Dear Diane,
One more word about The New Jim Crow. Looking back, I wonder how many of my students had someone in their immediate family in prison or on parole or who was an ex-felon, without rights. Probably most. But it was never a topic of conversation. That's the worst of it for me. Schools should be at least the one place where the great questions of life are on the table. And children have such questions as young and younger than 4—the ages I got to know best.
One has to remind oneself that there's a good reason to have public schools despite their many unnecessary faults. (And thanks, Diane, for helping us define public vs. private.) I remember when some of my left-wing 60s colleagues called for abolishing public schools. Better no school than those we have, they said. I was influenced by the fact that I had three kids in those public schools and taught in one myself. No, worse is not better.
But there is a crisis facing the world and haunting America, so to speak. Like the prison crisis for black Americans, it's rarely a topic of conversation but threatens to make most of us second-class citizens. Even third class. I'm speaking about an economy which is increasingly unable to promise a better future for most American and politics that seem less and less designed to respond to citizens. A society where we need more and more schooling to have a shot at the remaining, and ever decreasing, well-paid jobs.
The pundits say, over and over, that only a better-educated workforce will save us. People believe it. Actually, it's a lie. Plain and simple. (Litmus test: If it were really true, we'd see massive support for free education all the way through college and beyond.)
Answer? The American "economy" is a tricky term, just as the word USA is when we talk about corporate wealth. Whose economy are we talking about? Follow the money is a slogan that democratic rules and policies should make untrue. As political life becomes accessible only for the rich (who make their money internationally), maybe public and private merge?
One of my favorite magazines, The American Prospect (which needs your financial aid immediately), has a piece that you must read entitled "The Hunger Games Economy" (June 6). Jeff Faux notes that for most of the past 30-plus years progress was dependent on more and more members of the family working and everyone borrowing while their real wages remained flat or declined. When it all came apart, some were well-prepared (ideologically, as well as organizationally). For others, it crept up slowly. At first, the low-paying jobs went overseas, and then the better-paying ones did, too. Then the higher wages of senior workers dried up as "seniority" lost its "appeal."
"American" business—Is there such a thing?—found it easier to make money abroad rather than to "fix" things at home. Still, the "fix" at home seemed simple: eliminate obstacles to ever lower wages (e.g. emasculate unions) and cut back on government safety nets that cost too much in taxes. Even liberals seem to have at least half bought into it. (The difference between them is still sufficient for me to enthusiastically support Obama et al this fall.)
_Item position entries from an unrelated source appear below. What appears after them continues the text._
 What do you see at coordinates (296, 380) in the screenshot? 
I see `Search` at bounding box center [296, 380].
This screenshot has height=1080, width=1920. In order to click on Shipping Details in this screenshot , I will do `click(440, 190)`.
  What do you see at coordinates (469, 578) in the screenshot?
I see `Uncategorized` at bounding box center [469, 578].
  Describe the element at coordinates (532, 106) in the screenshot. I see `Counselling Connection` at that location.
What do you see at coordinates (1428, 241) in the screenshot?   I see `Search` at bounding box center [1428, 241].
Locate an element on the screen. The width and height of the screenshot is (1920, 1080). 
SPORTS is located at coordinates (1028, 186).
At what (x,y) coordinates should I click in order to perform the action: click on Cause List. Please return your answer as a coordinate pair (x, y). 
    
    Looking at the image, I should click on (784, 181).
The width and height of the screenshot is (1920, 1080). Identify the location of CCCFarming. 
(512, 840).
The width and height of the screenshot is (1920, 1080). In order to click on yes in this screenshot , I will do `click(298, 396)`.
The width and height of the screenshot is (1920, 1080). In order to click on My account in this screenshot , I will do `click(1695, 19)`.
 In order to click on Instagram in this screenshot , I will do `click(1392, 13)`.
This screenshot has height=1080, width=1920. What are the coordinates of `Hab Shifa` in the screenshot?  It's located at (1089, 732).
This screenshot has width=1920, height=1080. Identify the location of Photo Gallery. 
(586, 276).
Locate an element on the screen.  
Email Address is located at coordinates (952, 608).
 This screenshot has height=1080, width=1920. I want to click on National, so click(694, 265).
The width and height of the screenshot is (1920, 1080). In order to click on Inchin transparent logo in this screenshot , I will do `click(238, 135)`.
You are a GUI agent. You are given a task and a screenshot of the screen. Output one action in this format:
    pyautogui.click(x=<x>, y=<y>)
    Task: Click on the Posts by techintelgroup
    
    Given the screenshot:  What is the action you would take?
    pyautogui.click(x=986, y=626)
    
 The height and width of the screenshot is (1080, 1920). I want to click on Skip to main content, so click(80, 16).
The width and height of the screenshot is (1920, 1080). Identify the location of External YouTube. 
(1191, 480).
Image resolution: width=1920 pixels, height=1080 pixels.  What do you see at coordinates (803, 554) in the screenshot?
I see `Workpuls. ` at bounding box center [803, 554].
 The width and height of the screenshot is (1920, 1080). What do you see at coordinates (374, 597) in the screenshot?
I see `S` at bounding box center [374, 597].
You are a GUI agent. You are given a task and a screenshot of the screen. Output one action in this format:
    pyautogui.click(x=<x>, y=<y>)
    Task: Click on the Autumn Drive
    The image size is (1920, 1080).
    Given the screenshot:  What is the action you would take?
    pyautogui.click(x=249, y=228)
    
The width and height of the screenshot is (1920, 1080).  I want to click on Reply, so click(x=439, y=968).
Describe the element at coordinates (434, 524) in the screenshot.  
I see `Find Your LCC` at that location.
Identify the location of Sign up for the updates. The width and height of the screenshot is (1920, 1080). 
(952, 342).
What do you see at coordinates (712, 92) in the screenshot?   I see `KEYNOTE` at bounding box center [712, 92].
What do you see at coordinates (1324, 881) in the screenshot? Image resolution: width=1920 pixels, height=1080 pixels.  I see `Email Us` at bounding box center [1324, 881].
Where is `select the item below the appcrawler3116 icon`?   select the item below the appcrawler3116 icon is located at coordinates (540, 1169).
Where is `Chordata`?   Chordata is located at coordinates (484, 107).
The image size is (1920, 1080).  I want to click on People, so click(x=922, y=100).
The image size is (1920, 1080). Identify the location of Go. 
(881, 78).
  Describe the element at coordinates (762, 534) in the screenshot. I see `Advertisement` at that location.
But in the long run, the faster we face reality, the better it will be—at least for my grandchildren! (Even if education were the solution, it would take a generation to raise
the educational level of the adult!) The argument for education reform rests on deeply democratic, not necessarily good business, grounds. Critical thinking et al are better for democracy than for business. As it is, the fastest-growing sectors of our economy don't call for more than a high school diploma, if that. And even highly skilled workers make less than they have since World War II. But facts are irrelevant if the money and organizational structure to defend them doesn't reach the larger public.
the educational level of the adult!) The argument for education reform rests on deeply democratic, not necessarily good business, grounds. Critical thinking et al are better for democracy than for business. As it is, the fastest-growing sectors of our economy don't call for more than a high school diploma, if that. And even highly skilled workers make less than they have since World War II. But facts are irrelevant if the money and organizational structure to defend them doesn't reach the larger public.
Although, notes Faux, 79 percent (including 68 percent of Republicans) favor a Constitutional amendment to overturn the campaign-finance ruling in Citizens United (which favors money over people-power in politics), it's unlikely to happen soon. So why is Faux still hopeful? Because he claims that solutions do exist and if we had been in a different political position in 2008, and had we followed a different economic recipe—we'd now be out of the woods and prepared to face long-term issues. Yet it's never "too late" to change direction.
As schools become part-and-parcel of the "market" system, operated by business entrepreneurs with an eye on their own agenda, and whose kids go to school elsewhere, we've lost one of the last public spaces. Some are even calling for privatizing the Post Office (we've already partially privatized the military and prisons). Where do we gather to thrash out ideas, to hear each other's silly or sane solutions, and experience each other as a potential force? The People Shall ...
This is not, of course, something so new—but it's more brutally in-your-face than it used to be.
I remember, Diane, in 1967 telling kindergarteners in Harlem about the struggle for integration in Southern schools. I stopped and looked at the faces of my 5-year-olds. Every single one was black. What did they make of what I was saying? What do they think today?
Schools as the commons has rarely been a reality. But reinventing them as the "commons" is the right fight at the right moment in our history. Let's not let it slip away under the hammer of billions of corporate dollars. I'm exhausted, Diane, even thinking about how hard it will be defeat their agenda.